(RECORDS FOR THIS EXERCISE begins)
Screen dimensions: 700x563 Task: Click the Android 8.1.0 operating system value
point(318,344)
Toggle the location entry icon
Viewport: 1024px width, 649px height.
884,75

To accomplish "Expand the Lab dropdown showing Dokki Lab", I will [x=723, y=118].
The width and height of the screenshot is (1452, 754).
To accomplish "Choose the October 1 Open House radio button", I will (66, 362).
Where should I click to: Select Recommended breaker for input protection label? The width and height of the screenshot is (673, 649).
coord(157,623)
(RECORDS FOR THIS EXERCISE ends)
TASK ▸ Repeat every line of the material exactly.

OUTPUT ▸
Screen dimensions: 700x563 Task: Click the Android 8.1.0 operating system value
point(318,344)
Toggle the location entry icon
Viewport: 1024px width, 649px height.
884,75

To accomplish "Expand the Lab dropdown showing Dokki Lab", I will [x=723, y=118].
The width and height of the screenshot is (1452, 754).
To accomplish "Choose the October 1 Open House radio button", I will (66, 362).
Where should I click to: Select Recommended breaker for input protection label? The width and height of the screenshot is (673, 649).
coord(157,623)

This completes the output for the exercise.